PROVIDED ENTRIES Start Marker

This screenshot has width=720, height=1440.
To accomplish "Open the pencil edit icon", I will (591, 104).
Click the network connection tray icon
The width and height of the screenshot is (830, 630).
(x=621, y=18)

PROVIDED ENTRIES End Marker

> HOW TO COMPLETE THIS TASK
Nothing in the records may change; output all of them exactly.

> TASK RESULT
This screenshot has width=720, height=1440.
To accomplish "Open the pencil edit icon", I will (591, 104).
Click the network connection tray icon
The width and height of the screenshot is (830, 630).
(x=621, y=18)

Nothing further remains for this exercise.